Empirical notes on when NTKs work, when assumptions break, and a few explicit kernels on toy models.
NOTE: This is a bunch of notes from studying Neural Tangent Kernels. I wanted to understand empirically what the kernels can be used for and when the assumptions break down. While there is some math, most of it is code on toy models. For those who want to run the code on their own, see this colab
It has explicitly calculated kernels, which may help people if the theory is too abstract.
The functional evolution of a neural network (its outputs on inputs) for MSEloss can be written as a kernel $\Theta_t(x, x_d)$:
\[\frac{df(x)}{dt} = \sum_{x_d}^{\text{train data}} \Theta(x, x_d)\times \big(f(x_d) - y_d\big)\]where we sum over training data $x_d$, using differences between our model $f(x_d)$ and known targets $y_d$.
One way to understand this equation: Suppose we’re interested in the value of our function on a point $x$ not in our training data. Fitting our model to the training data will cause its prediction on that point to change, with intuitively the closer points mattering more (e.g., if $(x_d, y_d) = (1,10)$ then a point $x=0.9$ should have a value close to 10). The kernel $\Theta_t(x, x_d)$ captures the “weight” assigned to nearby points in determining the prediction on $x$. This kernel can be computed empirically.

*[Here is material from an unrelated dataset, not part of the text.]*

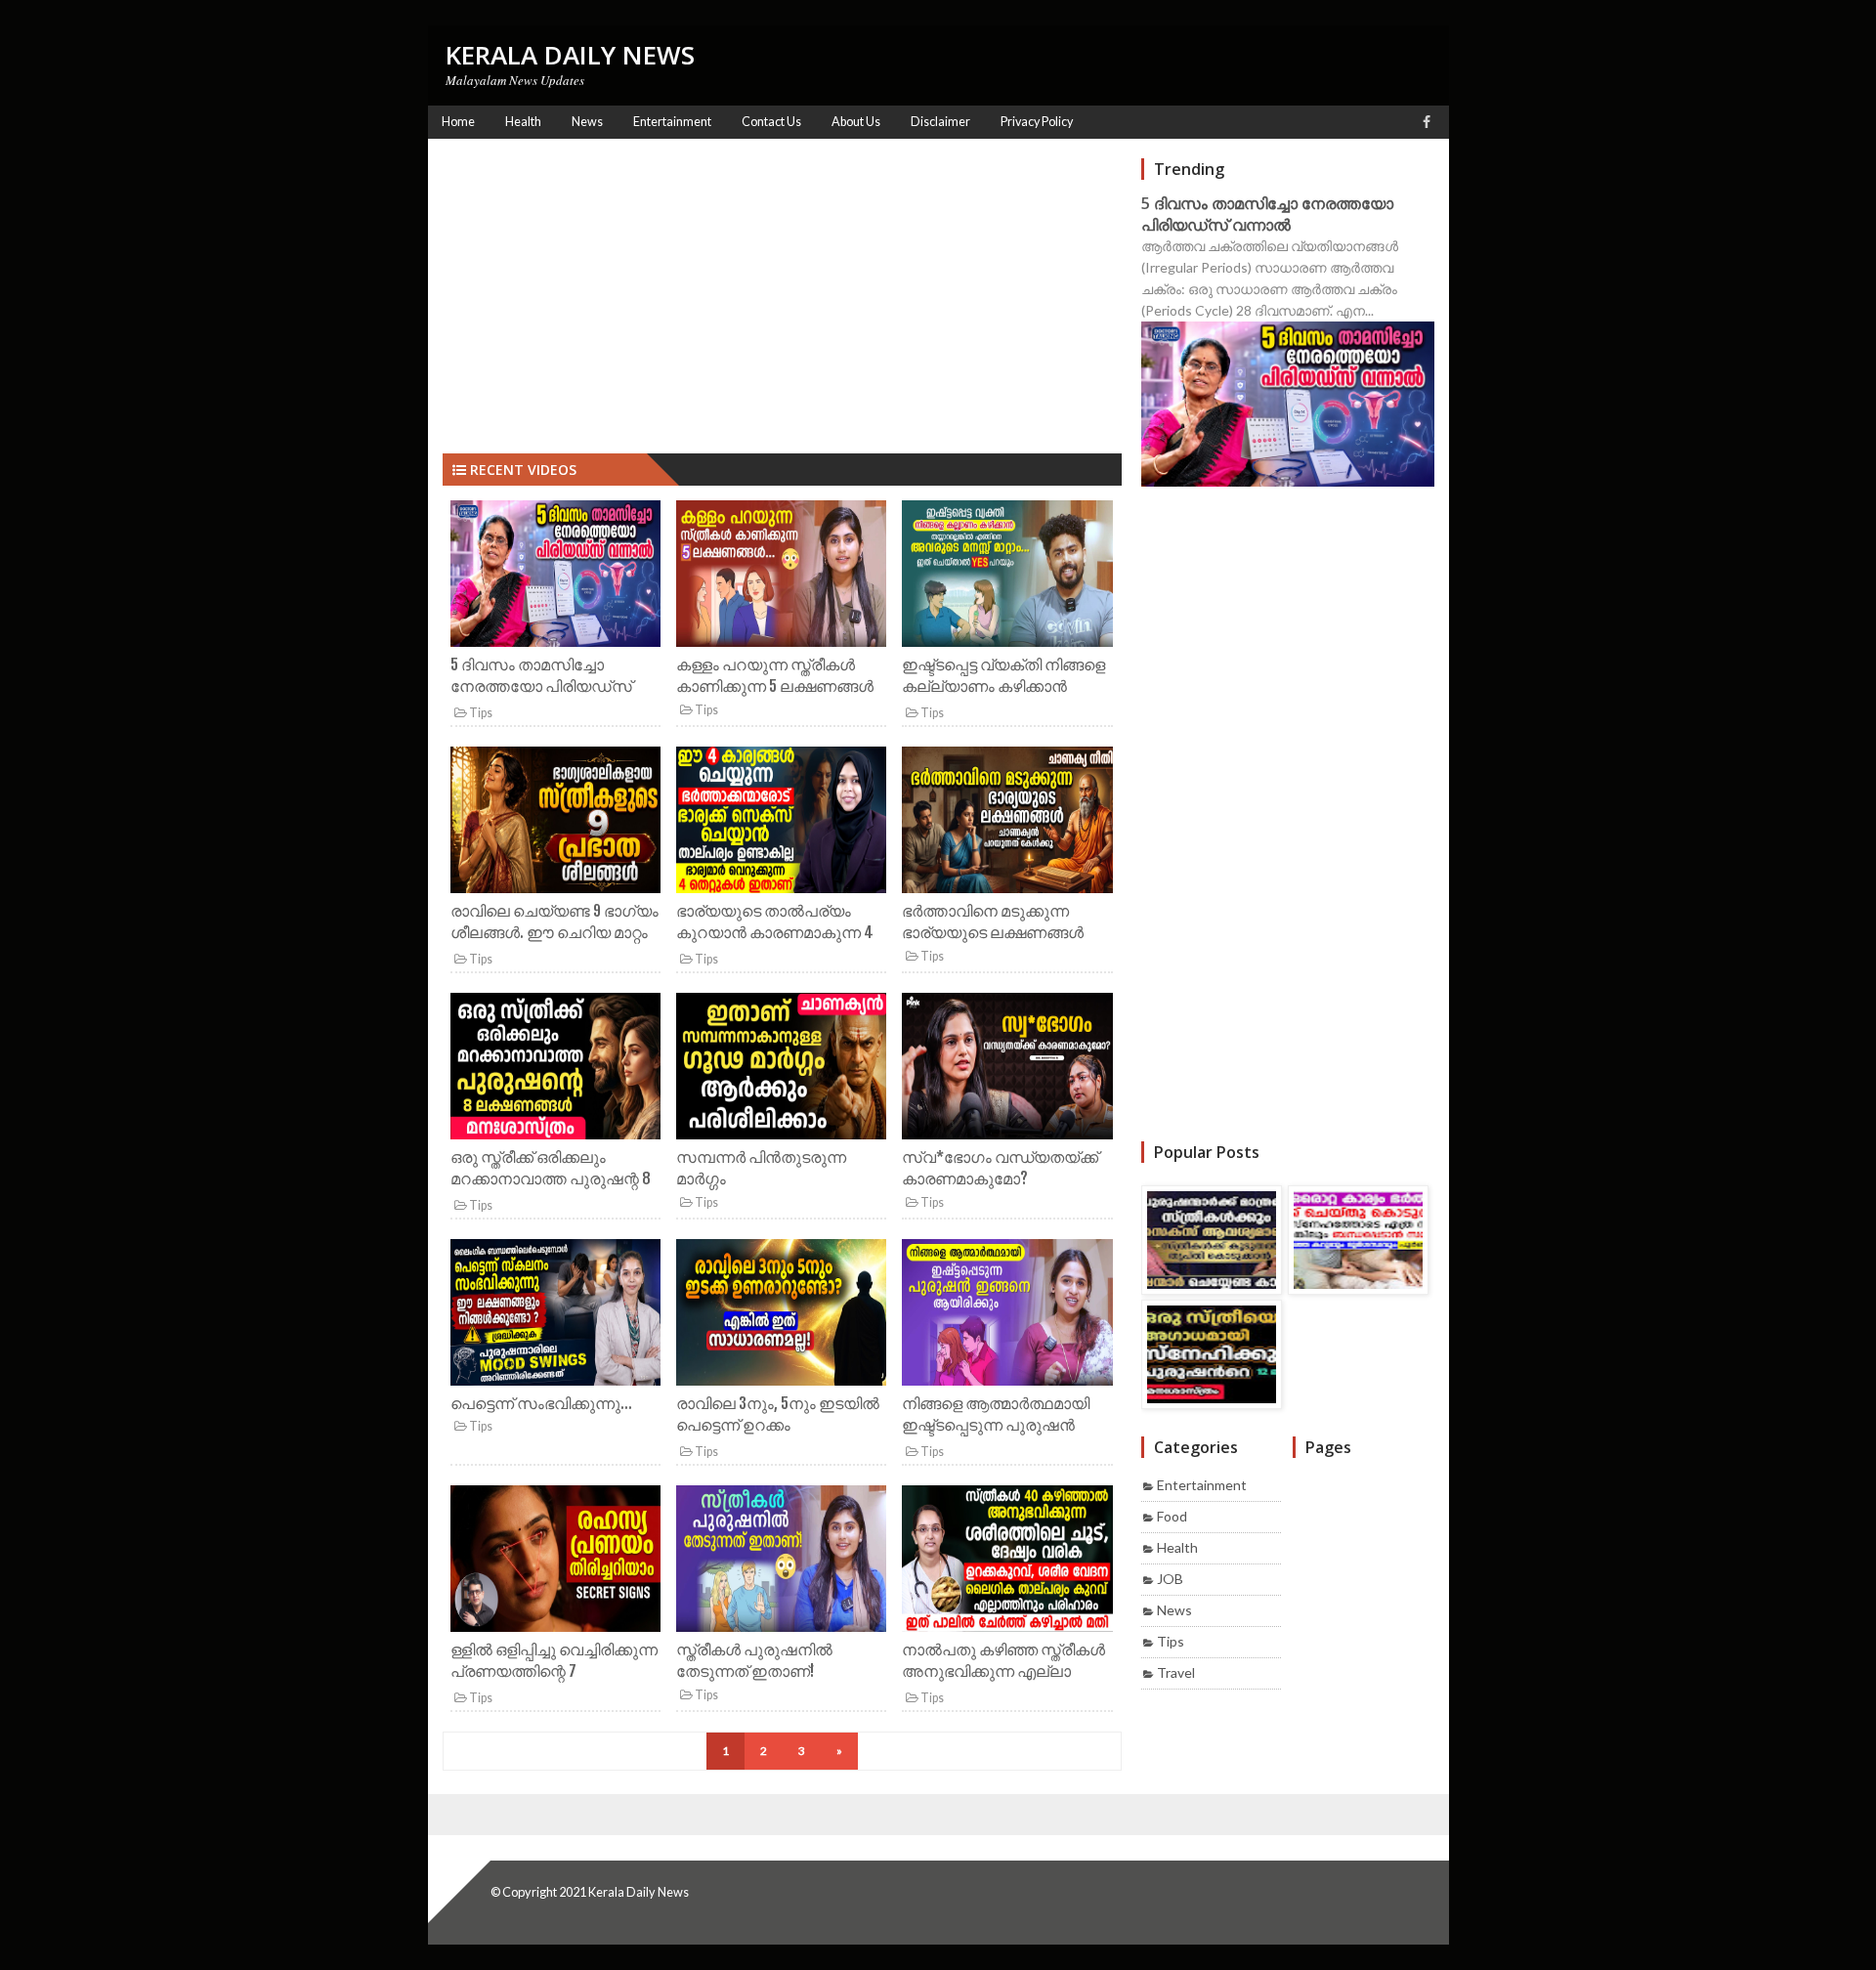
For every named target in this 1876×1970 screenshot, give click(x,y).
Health (1177, 1547)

A kernel is a measure of similarity between points $x_1, x_2$. It is used in kernel regression, where a model guesses the output for an unseen point based off previously seen points. The kernel tells the model which past inputs + outputs are most similar to the current input.
In general this kernel evolves over time - the network will learn features from the data, causing it to change it’s estimate of how different inputs are similar.

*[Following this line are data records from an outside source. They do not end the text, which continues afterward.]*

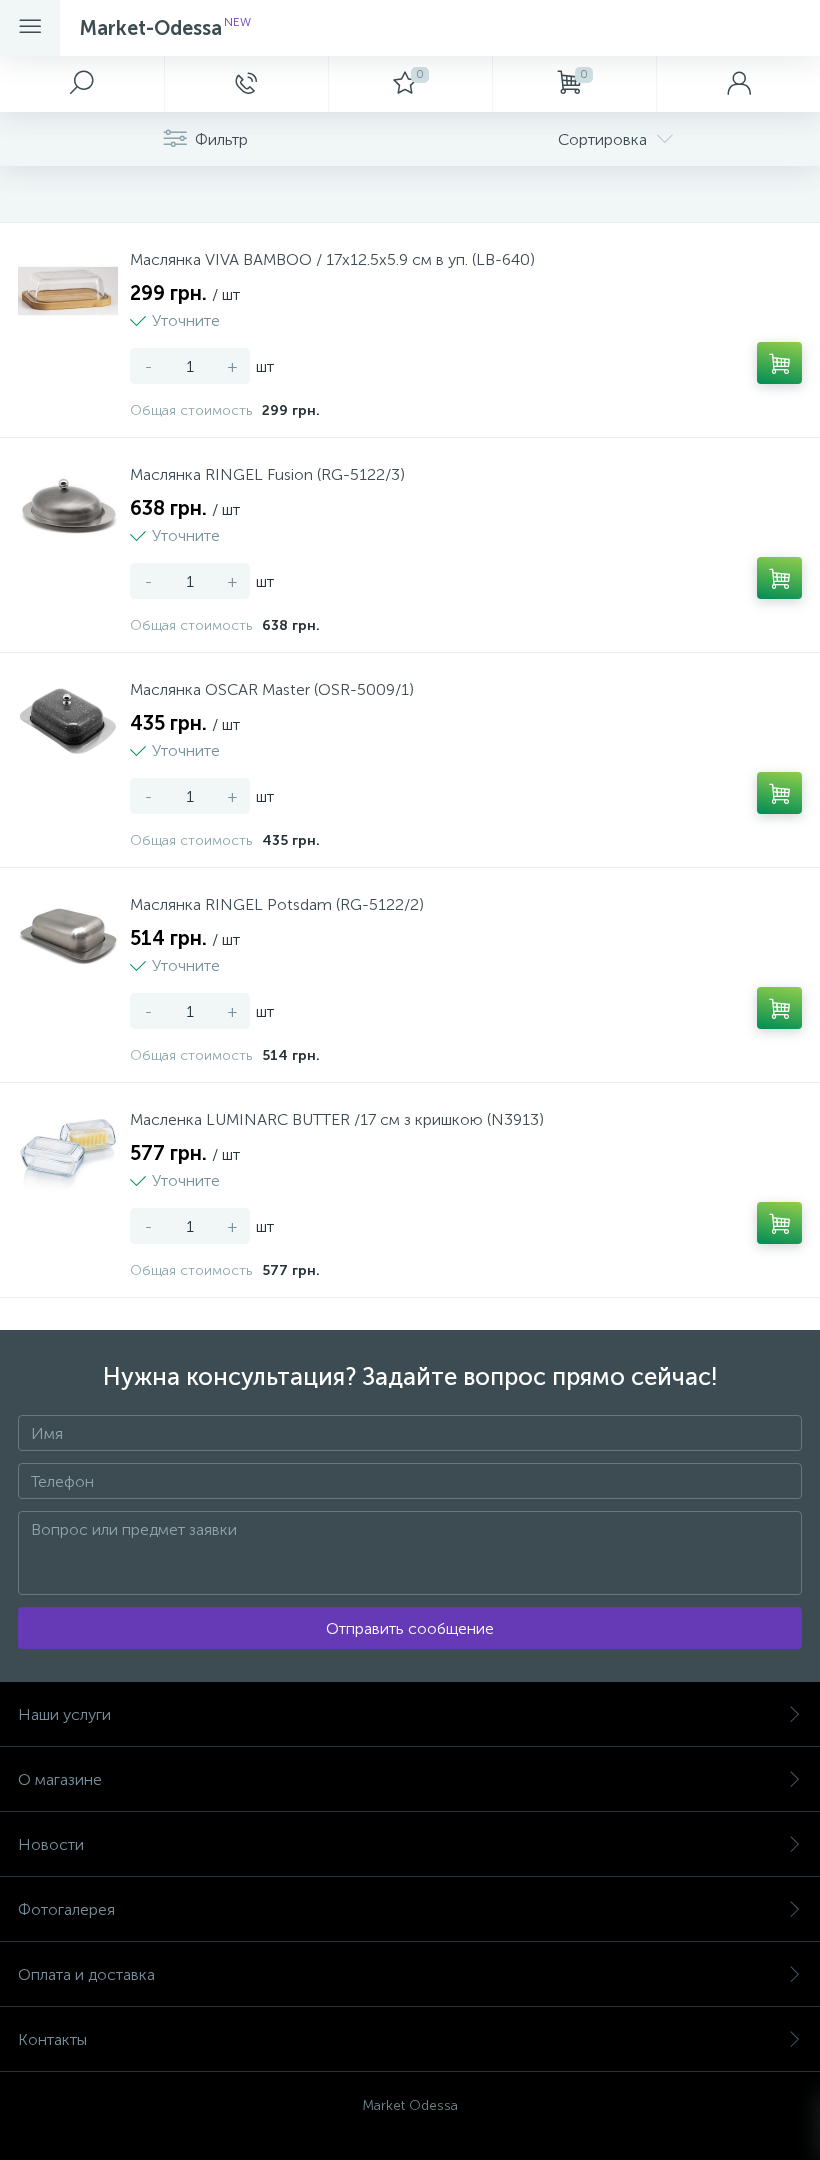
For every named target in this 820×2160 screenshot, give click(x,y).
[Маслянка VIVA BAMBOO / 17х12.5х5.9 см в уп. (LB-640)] (68, 291)
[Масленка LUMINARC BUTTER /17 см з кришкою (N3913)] (68, 1151)
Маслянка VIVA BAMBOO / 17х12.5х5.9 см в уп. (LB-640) (332, 259)
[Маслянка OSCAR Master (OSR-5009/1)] (68, 721)
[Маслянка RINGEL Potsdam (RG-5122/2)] (68, 936)
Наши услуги (64, 1714)
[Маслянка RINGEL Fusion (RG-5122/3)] (68, 506)
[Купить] (779, 363)
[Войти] (738, 84)
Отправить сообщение (410, 1628)
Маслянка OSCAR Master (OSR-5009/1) (272, 689)
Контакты (52, 2039)
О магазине (60, 1779)
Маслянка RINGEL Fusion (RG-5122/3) (267, 474)
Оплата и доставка (86, 1974)
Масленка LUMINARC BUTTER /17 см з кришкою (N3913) (337, 1119)
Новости (51, 1844)
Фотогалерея (66, 1909)
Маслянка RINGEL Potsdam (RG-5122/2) (277, 904)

But there exists a limit where kernel $\Theta_t$ is constant! This occurs for a certain parameterization (called the NTK parameterization), in the limit of infinitely wide neural networks.
This has several interesting implications:
A constant kernel implies linear dynamics, where the gradient does not change direction over training.

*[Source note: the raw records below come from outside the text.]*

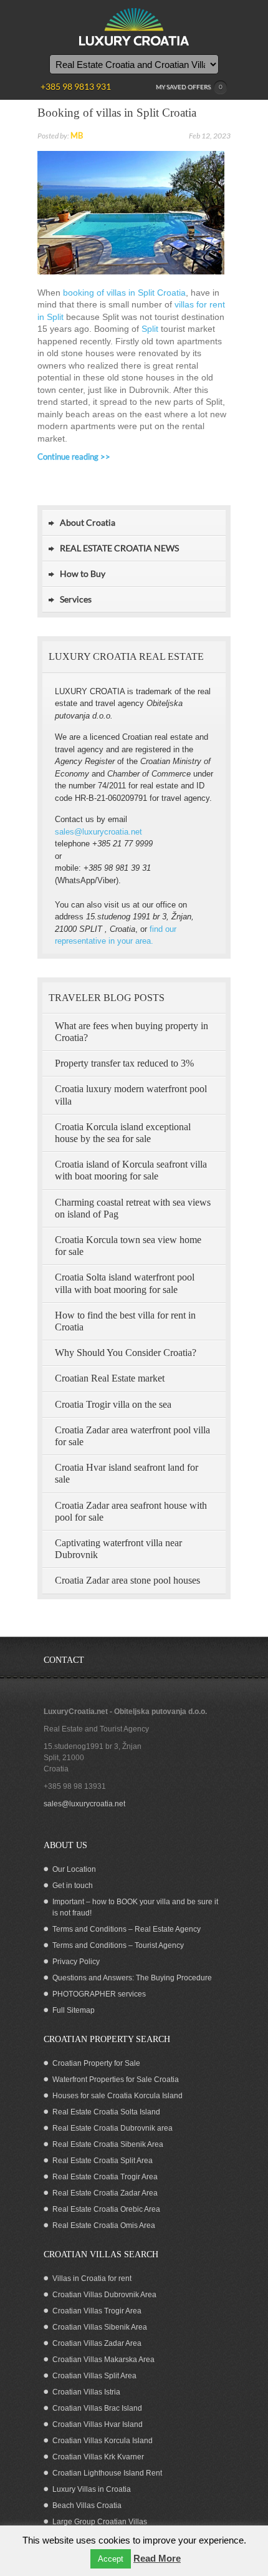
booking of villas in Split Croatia (124, 293)
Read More (157, 2558)
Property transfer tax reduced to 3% (124, 1063)
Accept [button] (110, 2559)
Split (149, 329)
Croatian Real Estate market (110, 1378)
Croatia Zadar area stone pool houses (127, 1580)
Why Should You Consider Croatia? (125, 1352)
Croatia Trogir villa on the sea (113, 1404)
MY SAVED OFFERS (189, 86)
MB (76, 135)
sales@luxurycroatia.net (98, 831)
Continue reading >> (73, 457)
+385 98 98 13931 (75, 1786)
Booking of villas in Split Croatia (116, 112)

That infinite width networks have this property can be proven theoretically, but we can verify it empirically by noting very wide neural networks do not change their weights very much throughout training.
We visualize linear dynamics in a toy model. Consider a network with one hidden layer, with 1D inputs and outputs. Let there be $N$ neurons, each with two weights connected to input and output, $w_{1,i}, w_{2,i}$. The output of a neuron is
\[h_i(x) = w_{2,i}\,\sigma(w_{1,i}x)\]where $\sigma$ is an activation function (e.g., ReLU, a quadratic, or even linear $\sigma(x)=x$). The network prediction on an input $x$ is given by combining all the neurons
\[f(x,\mathbf{w}_1,\mathbf{w}_2)=\sum_{i}^{N} w_{2,i}\,\sigma(w_{1,i}x).\]As further simplification, suppose our training data is a single point $(x,y)=(1,m)$, and our activation function be linear, $\sigma(x)=x$. Fitting the data implies
\[\sum_{i}^{N} w_{2,i}w_{1,i}=m.\]For a single neuron, this implies $w_2=m/w_1$. Since each neuron has only two parameters, the training dynamics can be visualized easily. We also plot a linearized approximation for comparison.
For higher dimensions, this visualization is less useful. As an alternative, we plot the loss along the linearized and actual trajectories, and their differences (in distance in weight space).
One neuron is clearly very nonlinear, but also very far from the infinite width limit.
What about two neurons? Note that we follow the standard parameterization here (Kaiming init) where weights are initialized from a uniform distribution sampled from $1/\sqrt{N}$, the dimension of the current layer. To keep weight visualizations interpretable, we rescale the second layer weights, but the rest of the computations are without any rescaling.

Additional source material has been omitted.